New No. 1 at DIA, No. 2 at NNSA, missing emails and more

News and notes from around the federal IT community.

David Shedd_DIA

Deputy Director David Shedd is serving as acting director of the Defense Intelligence Agency after Lt. Gen. Michael Flynn retired.

No. 1 position at DIA changes hands

Defense Intelligence Agency Director Lt. Gen. Michael Flynn retired Aug. 7, and Deputy Director David Shedd has taken over as acting director.

The Washington Post reported in April that Flynn had been asked by Director of National Intelligence James Clapper Jr. and others to leave DIA a year before his tenure was up in the wake of a number of leaked intelligence disclosures.

DIA has also been searching for a new CIO. Grant Schneider, a career employee who had held the job since 2007, left in mid-July. DIA did not elaborate on Schneider's departure, and the agency's USAJobs.gov listing for the position closed July 25.

DIA said Shedd would serve in the acting role until a new director is confirmed by the Senate. He has served as DIA's deputy director since August 2010. Prior to that, he was deputy director of national intelligence for policy, plans and requirements, where he was responsible for overseeing the formulation and implementation of major intelligence community policies.

No. 2 at NNSA sworn in

Madelyn Creedon was sworn in on Aug. 7 as the second in command at the Energy Department's National Nuclear Security Administration.

Creedon, who was confirmed by the Senate on July 23, had served as assistant secretary of Defense for global strategic affairs since 2011, where she oversaw policy development and execution in the areas of countering weapons of mass destruction, U.S. nuclear forces and missile defense, as well as DOD's cybersecurity and space issues.
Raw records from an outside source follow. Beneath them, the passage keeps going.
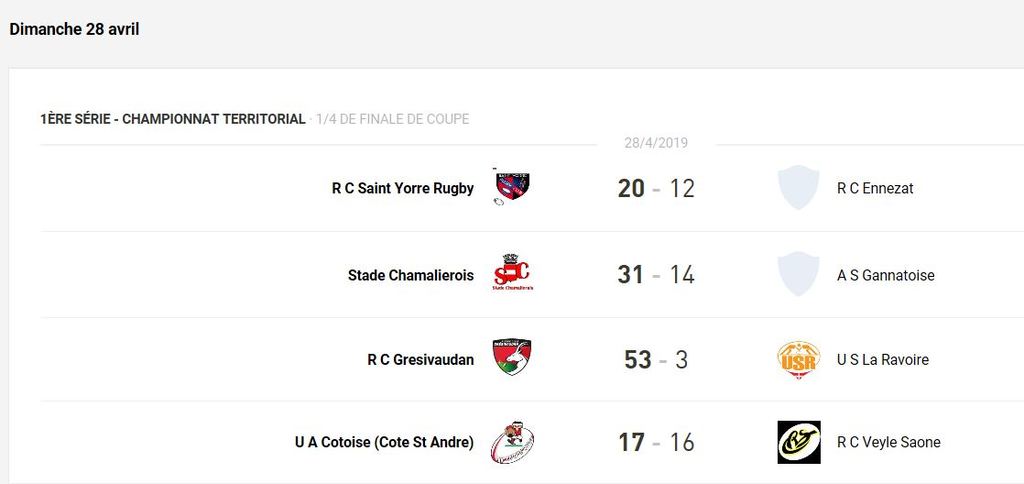Open the R C Gresivaudan team page
The width and height of the screenshot is (1024, 484).
click(x=421, y=359)
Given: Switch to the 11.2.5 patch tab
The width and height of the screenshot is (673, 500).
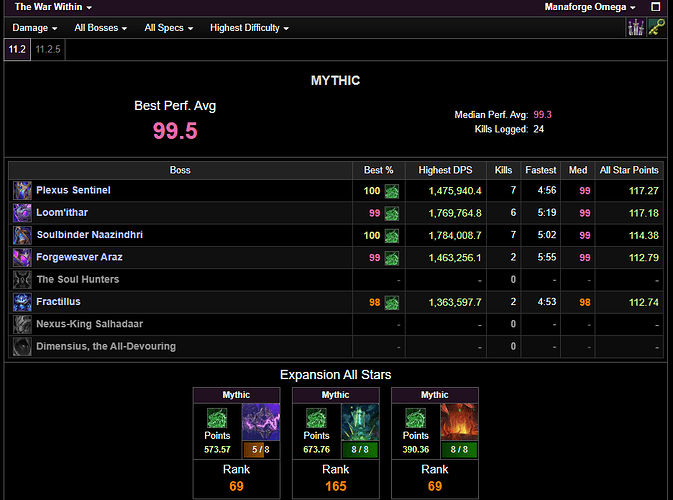Looking at the screenshot, I should (49, 48).
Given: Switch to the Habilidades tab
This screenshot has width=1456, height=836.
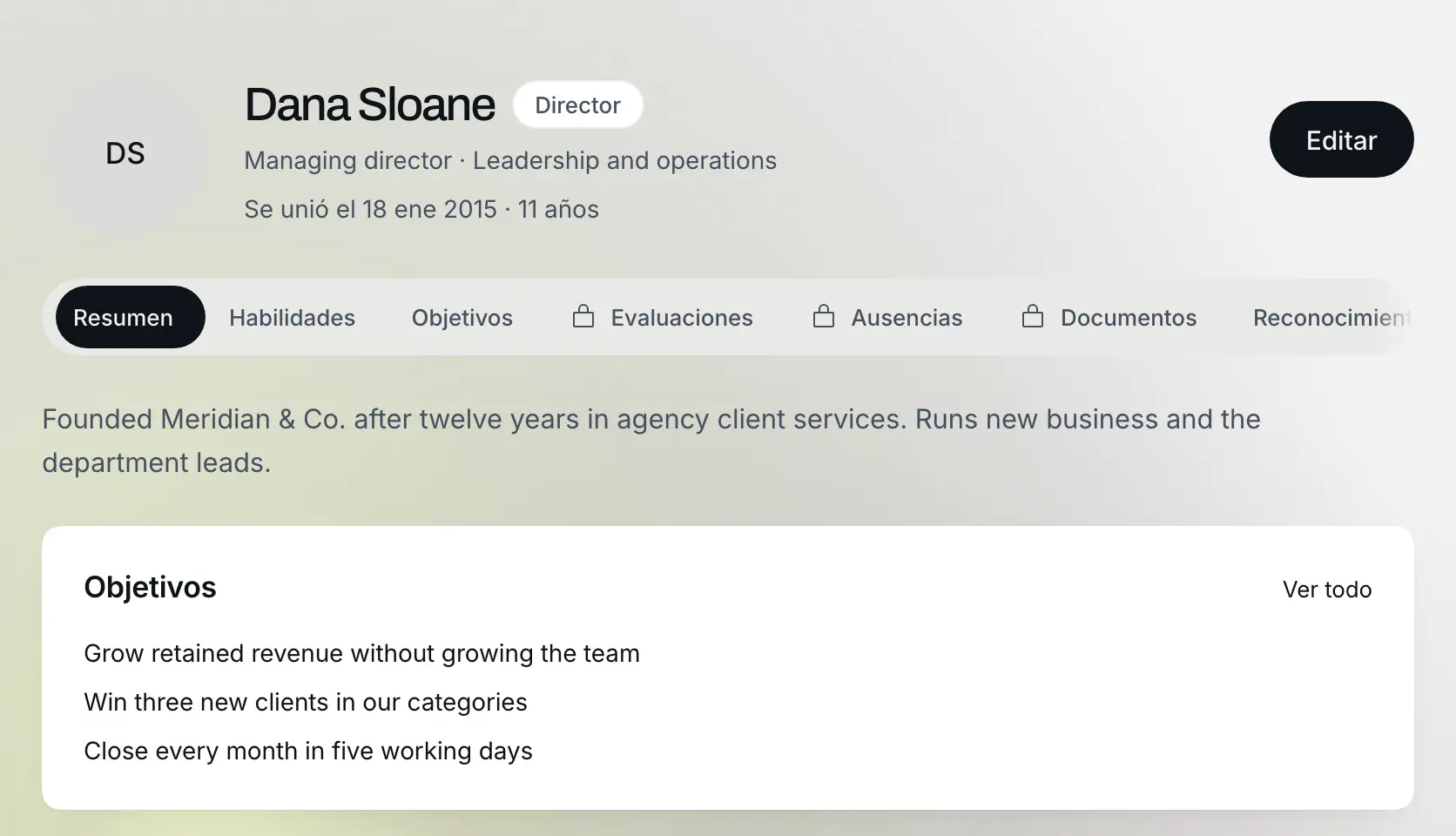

She has also served as counsel for the Democratic staff on the Senate Armed Services Committee, which she joined in March 1997. Before that, she was associate deputy secretary of Energy for national security programs beginning in October 1995. In 2000, she left the Senate panel to become deputy administrator for defense programs at NNSA and returned to the committee in January 2001.

Navy gets new information dominance commander

On Aug. 7, Rear Adm. David Lewis replaced Rear Adm. Patrick Brady as head of the Navy command in charge of information dominance.

As commander of the 10,000-person Space and Naval Warfare Systems Command for the last four years, Brady established a single IT Technical Authority, which sets standards and architectures for IT acquisition, the Navy said in a release.

Lewis said he wants to make sure the command "continues to deliver an enduring cyber engineering construct that codifies and establishes the way we architect, design, accredit and continuously monitor our secure, performance-based afloat, ashore and aloft systems," according to the release.

Lewis was most recently a program executive officer in charge of shipbuilding and other foreign military sales.

HHS still seeking Tavenner emails about HealthCare.gov launch

Some e-mails from Marilyn Tavenner, administrator of the Centers for Medicare and Medicaid Service, about the ill-fated launch of HealthCare.gov and its immediate aftermath may be missing, according to a letter from a senior Department of Health and Human Services official.

Jim Asquea, Assistant Secretary for Legislation at HHS, told Rep. Darrell Issa (R-Calif.) that some "potentially responsive emails might not be retrievable," particularly those sent outside the agency. Issa, who heads the Oversight and Government Reform committee in the House, first subpoenaed emails from agency officials, including HHS CIO Frank Baitman, CMS CIO Tony Trenkle (now retired), CMS chief information security officer Teresa Fryer, and others.

CMS also filed a report with the National Archive and Records Administration alerting them to the potential loss of documents and steps being taken to strengthen document retention practices. The report explains that Tavenner was in the habit of forwarding emails to staff for archival purposes. The report does not say why certain emails may have fallen through the cracks. Emails sent within the department are likely to be found by searching through records on the recipients, the report indicated.

"It defies logic that so many senior Administration officials were found to have ignored federal recordkeeping requirements only after Congress asked to see their emails," Issa said in an emailed statement.